In the fall of 2012, composer and pianist Michael Coleman (chris cohen, tUnE-yArDs, Beep!, CavityFang) began recording himself alone in his rehearsal studio in Oakland, CA. Out of this small room filled with casio keyboards, curious synths, abandoned percussion, and disreputable guitars, Michael Rocketship emerged. The name captures the uninhibited and slightly mischievous nature of Coleman's unpredictable pop songwriting, which calls to mind the best of Deerhoof, Captain Beefheart, SMiLE-era Beach Boys, and acid-balladeer Rodd Keith.
“Coming back to New York after being gone for 15 years, I realized that this is a strange reality,” says Brooklyn-native Coleman. “In New York, you're being exposed to so many things that people will just dismiss it if it doesn’t come strong—if it's not ready then there's no space for it.
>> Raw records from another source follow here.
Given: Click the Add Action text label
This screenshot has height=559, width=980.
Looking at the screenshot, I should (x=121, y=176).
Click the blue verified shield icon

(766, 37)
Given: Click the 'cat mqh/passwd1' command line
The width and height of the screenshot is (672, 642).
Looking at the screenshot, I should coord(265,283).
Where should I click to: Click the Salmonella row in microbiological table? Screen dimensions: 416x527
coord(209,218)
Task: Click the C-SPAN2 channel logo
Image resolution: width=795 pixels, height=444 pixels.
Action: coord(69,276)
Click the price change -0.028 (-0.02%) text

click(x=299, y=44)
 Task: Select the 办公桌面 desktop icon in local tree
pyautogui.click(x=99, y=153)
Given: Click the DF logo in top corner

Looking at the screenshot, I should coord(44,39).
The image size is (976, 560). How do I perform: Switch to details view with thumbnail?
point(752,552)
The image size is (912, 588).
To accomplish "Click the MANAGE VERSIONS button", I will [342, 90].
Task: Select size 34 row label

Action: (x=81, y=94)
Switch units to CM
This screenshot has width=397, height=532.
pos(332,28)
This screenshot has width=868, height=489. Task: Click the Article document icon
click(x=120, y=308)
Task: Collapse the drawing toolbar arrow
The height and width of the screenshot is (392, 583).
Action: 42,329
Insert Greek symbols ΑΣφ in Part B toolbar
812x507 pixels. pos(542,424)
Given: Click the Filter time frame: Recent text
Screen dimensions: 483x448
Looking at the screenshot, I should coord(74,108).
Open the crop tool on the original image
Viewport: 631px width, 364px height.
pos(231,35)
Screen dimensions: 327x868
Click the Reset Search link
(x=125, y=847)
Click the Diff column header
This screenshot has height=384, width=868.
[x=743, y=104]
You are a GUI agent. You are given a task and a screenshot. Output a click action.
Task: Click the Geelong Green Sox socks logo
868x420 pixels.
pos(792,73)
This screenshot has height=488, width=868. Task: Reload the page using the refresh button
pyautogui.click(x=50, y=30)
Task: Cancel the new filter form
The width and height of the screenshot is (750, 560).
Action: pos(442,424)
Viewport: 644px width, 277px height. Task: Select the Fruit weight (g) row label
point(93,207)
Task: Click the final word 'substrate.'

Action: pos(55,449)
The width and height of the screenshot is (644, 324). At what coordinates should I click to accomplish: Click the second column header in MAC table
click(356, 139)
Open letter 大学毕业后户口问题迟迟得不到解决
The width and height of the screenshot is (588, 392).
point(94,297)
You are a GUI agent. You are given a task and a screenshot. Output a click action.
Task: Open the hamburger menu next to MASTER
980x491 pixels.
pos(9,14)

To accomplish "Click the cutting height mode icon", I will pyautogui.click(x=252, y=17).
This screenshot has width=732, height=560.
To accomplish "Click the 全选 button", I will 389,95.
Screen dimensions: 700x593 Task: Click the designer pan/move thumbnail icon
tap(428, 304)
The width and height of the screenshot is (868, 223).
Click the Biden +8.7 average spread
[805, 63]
In the Bay, it's a small scene so everyone's just kind of doing their own thing, developing their own different ways. Everyone becomes weirdos because that's what you think is normal, which I really love and appreciate. The musical personality is strange because of it. For me that was a major influence, the idea that you can have lots of time and space to let ideas develop."
After returning to Brooklyn, Michael set up a makeshift studio in his parent's bedroom, setting up a variety of pedals, amps, ancient drum machines and whatever else was around. “It was more like a writing workshop than meant to be a record, but my idea was to write a song every day for a month. And no matter what it was, I wasn't going to judge anything until later,” Rocketship describes. “I would sit at the keyboard and play some chords and be like, I got a song, and then write the lyrics immediately. Whatever came out of my mouth in the demo, that was the lyric. I wanted it to be really off-the-cuff, like no thinking, which made it really improvisational, which I enjoy.”
Following these preliminary shotgun studio sessions, Coleman spent a week up in Cape Cod re-recording and augmenting the demos: “so the songs are either just recordings that I did in five minutes that I liked the way they sounded, or I spent a day on them. And then I mixed them all in 48 hours—so the whole thing was completely insane.”
On April 6, Figure & Ground releases these songs in final form as Michael Rocketship’s debut LP The Meaning of Love, comprising 11 original tracks written, performed, mixed, and produced by Coleman. In his words, “the thematic material of the album is being alienated from the places you live and how stupid our society seems to have become."
The Meaning of Love follows a long series of seven self-released Rocketship EPs that feature an assortment of musicians and bands. All of the EPs were recorded and/or mixed by Michael at Figure 8 Recording, a studio he manages in Prospect Heights. Beyond Rocketship Reality, Michael Coleman’s discography runs deep and runs wide. After touring as Chris Cohen’s keyboard player for a year and a half, Michael now performs primarily with Sam Evian, Ian Davis: Rock Band, and Renata Zeiguer, who created a stop-motion video for the album’s first single, “Smith, St. John & Pierre.”